А специалисты по количественному трейдингу, которых в Goldman называли «стратегами»? Это в основном ученые с незадавшимися карьерами, которые продали душу за деньги. Они провели годы, изучая расширенную теорию относительности и квантовую механику, а теперь из-за плеча у них выглядывает горилла, потрясающая клюшкой для гольфа, и спрашивает, где отчет по рискам. Мы были математическими факторами содействия бизнесу, преподнося старому ремеслу купли-продажи подарок небес в виде новомодных достижений глянцевых компьютерных технологий. Но вручить трейдерам изощренные модели расчетов и скоростные компьютеры – все равно, что вручить подросткам пистолеты и текилу. Специалисты по количественному трейдингу должны были следить и за тем, чтобы пистолеты были заряжены, и за тем, чтобы трейдеры не прострелили себе ногу.

Несмотря на то, что мы были критически важными участниками этой драмы, нас не очень-то ценили. По сути, мы были для трейдеров чем-то вроде мальчиков на цифровых побегушках – это сознавал каждый математик, который был честен с самим собой. С течением времени у нас на коленях появлялись костные мозоли от того, что мы эти колени слишком часто склоняли перед трейдерами, от чьих доходов зависело наше существование.

Единственный случай, когда «стратеги» могли проявить себя во всей красе, – это когда особенно сложная сделка требовала к себе максимального внимания и сбитый с толку трейдер умолял о помощи, не зная, что делать с жирным контрактом на выпуск облигаций. Быть свидетелем такой сделки напоминало просмотр крупным планом сцены совокупления в третьесортном порно: невозможно разобраться, кто сверху, кто снизу и кто, кому, куда и что засовывает. Тот самый количественный аспект, включавший в себя детальное рассмотрение будущих рисков и функциональной возможности, в конечном итоге почти не имел значения. Игравший в лакросс выпускник Пенсильванского университета по телефону договаривался о цене с игравшим в лакросс выпускником Корнелльского университета, и жизнь продолжала на всех парах лететь по направлению к новой сделке.

«Стратеги» были евнухами на этой оргии. Ответственными за поддержание эрекции финансовой аристократии на съемочной площадке. Тем самым непременным британцем из каждого голливудского фильма о Второй мировой войне: необходимым, чтобы добавить в кадр элегантности и экзотической утонченности, но в принципе второстепенным для сюжета (разве чтобы очень кстати словить пулю какого-нибудь злодея).

##############################

## ВЫПОЛНИТЕ ЗАДАНИЯ
[a] Верните фрагмент текста о «стратегах» Goldman, начиная со слов «А специалисты по количественному» и заканчивая словами «прострелили себе ногу.».
[b] Перечислите, кем названы «стратеги» в последнем абзаце текста о «стратегах» Goldman.
[c] Продолжите текст о «стратегах» Goldman с того места, на котором он обрывается.
Приведенный далее листинг представляет собой отдельный материал.

## ИСХОДНЫЕ ДАННЫЕ
##############################

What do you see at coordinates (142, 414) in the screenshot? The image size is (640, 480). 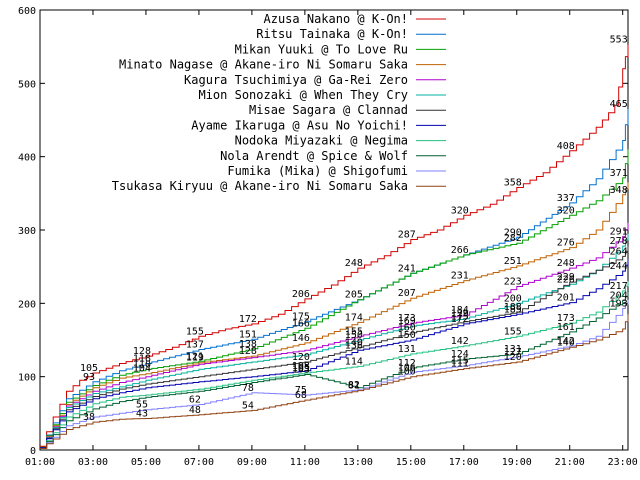 I see `data-label: 43` at bounding box center [142, 414].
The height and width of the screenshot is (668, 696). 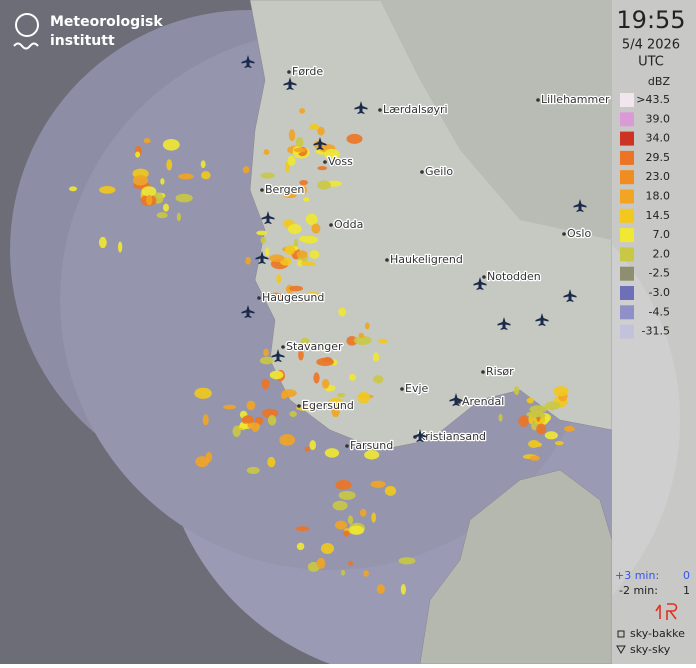 I want to click on legend-label: 2.0, so click(x=662, y=254).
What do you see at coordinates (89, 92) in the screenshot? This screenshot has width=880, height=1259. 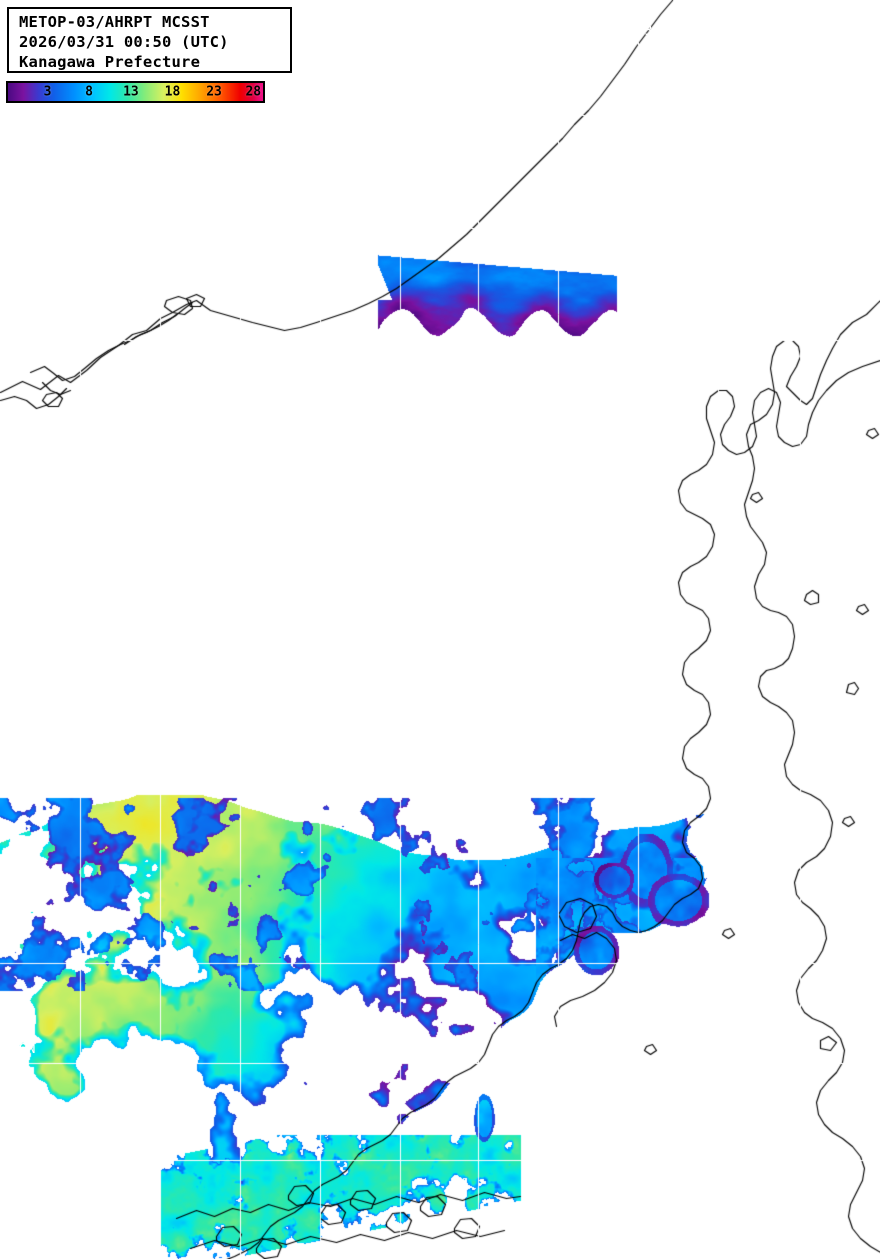 I see `colorbar-tick-8: 8` at bounding box center [89, 92].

##############################

## ОТВЕТЫ К ЗАДАНИЯМ
[a]
А специалисты по количественному трейдингу, которых в Goldman называли «стратегами»? Это в основном ученые с незадавшимися карьерами, которые продали душу за деньги. Они провели годы, изучая расширенную теорию относительности и квантовую механику, а теперь из-за плеча у них выглядывает горилла, потрясающая клюшкой для гольфа, и спрашивает, где отчет по рискам. Мы были математическими факторами содействия бизнесу, преподнося старому ремеслу купли-продажи подарок небес в виде новомодных достижений глянцевых компьютерных технологий. Но вручить трейдерам изощренные модели расчетов и скоростные компьютеры – все равно, что вручить подросткам пистолеты и текилу. Специалисты по количественному трейдингу должны были следить и за тем, чтобы пистолеты были заряжены, и за тем, чтобы трейдеры не прострелили себе ногу.

[b]
- евнухи на этой оргии;
- ответственные за поддержание эрекции финансовой аристократии на съемочной площадке;
- тот самый непременный британец из каждого голливудского фильма о Второй мировой войне.

[c]
Были и вознаграждения. Когда рынки складывались в апокалиптический ландшафт в стиле Босха, все голдмановские пехотинцы, сержанты и генералы смыкали строй и превращались в греческую фалангу алчности. В отличие от почти всех остальных банков на этой улице, Goldman могли просчитать риски по ценным бумагам и классам основных средств до пяти десятичных знаков. Партнеры, у которых значительная часть чистой стоимости активов хранилась в акциях Goldman, проводили напряженные совещания и предлагали свои планы по спасению тонущего корабля. Люди обращались за протекциями. Клиенты, оказываясь зажатыми в тиски, вынуждали играющего на понижение покупать по повышенным ценам. Риски быстро хеджировались, остатки средств со счета быстро сбывали. Невзирая на всю суматоху (и на драму, обещанную «Покером лжецов»), я редко видел, чтобы кто-то терял самообладание дольше, чем на две секунды. Мы истекали кровью – но другие-то умирали. Мы чувствовали себя привилегированными зрителями, получившими места в первый ряд на самое грандиозное финансовое шоу поколения.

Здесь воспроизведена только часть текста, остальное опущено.